[Entries for pointing to words and elements]
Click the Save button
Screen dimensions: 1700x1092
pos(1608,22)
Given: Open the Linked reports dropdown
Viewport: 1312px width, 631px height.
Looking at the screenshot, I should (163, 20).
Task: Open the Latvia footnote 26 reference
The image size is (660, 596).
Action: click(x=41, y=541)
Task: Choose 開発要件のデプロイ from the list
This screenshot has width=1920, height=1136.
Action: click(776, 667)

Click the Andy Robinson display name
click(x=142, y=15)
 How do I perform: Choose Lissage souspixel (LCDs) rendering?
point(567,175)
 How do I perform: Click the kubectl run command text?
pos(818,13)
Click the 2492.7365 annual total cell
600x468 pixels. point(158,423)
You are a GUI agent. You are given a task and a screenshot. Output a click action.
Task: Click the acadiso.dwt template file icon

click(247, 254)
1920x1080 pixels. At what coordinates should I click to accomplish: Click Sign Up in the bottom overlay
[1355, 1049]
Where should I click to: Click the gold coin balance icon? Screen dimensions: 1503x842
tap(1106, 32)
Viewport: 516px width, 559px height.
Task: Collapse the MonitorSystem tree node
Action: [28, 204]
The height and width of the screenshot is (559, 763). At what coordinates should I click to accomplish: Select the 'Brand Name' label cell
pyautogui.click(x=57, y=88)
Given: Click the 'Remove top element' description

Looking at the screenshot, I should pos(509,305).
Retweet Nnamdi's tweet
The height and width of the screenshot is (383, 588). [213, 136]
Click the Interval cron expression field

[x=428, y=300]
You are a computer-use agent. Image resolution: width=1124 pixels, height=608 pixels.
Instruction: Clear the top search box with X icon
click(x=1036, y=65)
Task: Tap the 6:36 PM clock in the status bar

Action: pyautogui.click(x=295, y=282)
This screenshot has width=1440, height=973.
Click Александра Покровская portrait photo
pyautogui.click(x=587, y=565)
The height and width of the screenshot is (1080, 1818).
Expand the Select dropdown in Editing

### What you have to do
Edit the entries above by replacing "Save" with "Export", and leave everything else unchanged.

### Response to the exercise
Click the Export button
Screen dimensions: 1700x1092
pos(1608,22)
Given: Open the Linked reports dropdown
Viewport: 1312px width, 631px height.
Looking at the screenshot, I should (163, 20).
Task: Open the Latvia footnote 26 reference
The image size is (660, 596).
Action: click(x=41, y=541)
Task: Choose 開発要件のデプロイ from the list
This screenshot has width=1920, height=1136.
Action: click(776, 667)

Click the Andy Robinson display name
click(x=142, y=15)
 How do I perform: Choose Lissage souspixel (LCDs) rendering?
point(567,175)
 How do I perform: Click the kubectl run command text?
pos(818,13)
Click the 2492.7365 annual total cell
600x468 pixels. point(158,423)
You are a GUI agent. You are given a task and a screenshot. Output a click action.
Task: Click the acadiso.dwt template file icon

click(247, 254)
1920x1080 pixels. At what coordinates should I click to accomplish: Click Sign Up in the bottom overlay
[1355, 1049]
Where should I click to: Click the gold coin balance icon? Screen dimensions: 1503x842
tap(1106, 32)
Viewport: 516px width, 559px height.
Task: Collapse the MonitorSystem tree node
Action: [28, 204]
The height and width of the screenshot is (559, 763). At what coordinates should I click to accomplish: Select the 'Brand Name' label cell
pyautogui.click(x=57, y=88)
Given: Click the 'Remove top element' description

Looking at the screenshot, I should pos(509,305).
Retweet Nnamdi's tweet
The height and width of the screenshot is (383, 588). [213, 136]
Click the Interval cron expression field

[x=428, y=300]
You are a computer-use agent. Image resolution: width=1124 pixels, height=608 pixels.
Instruction: Clear the top search box with X icon
click(x=1036, y=65)
Task: Tap the 6:36 PM clock in the status bar

Action: pyautogui.click(x=295, y=282)
This screenshot has width=1440, height=973.
Click Александра Покровская portrait photo
pyautogui.click(x=587, y=565)
The height and width of the screenshot is (1080, 1818).
Expand the Select dropdown in Editing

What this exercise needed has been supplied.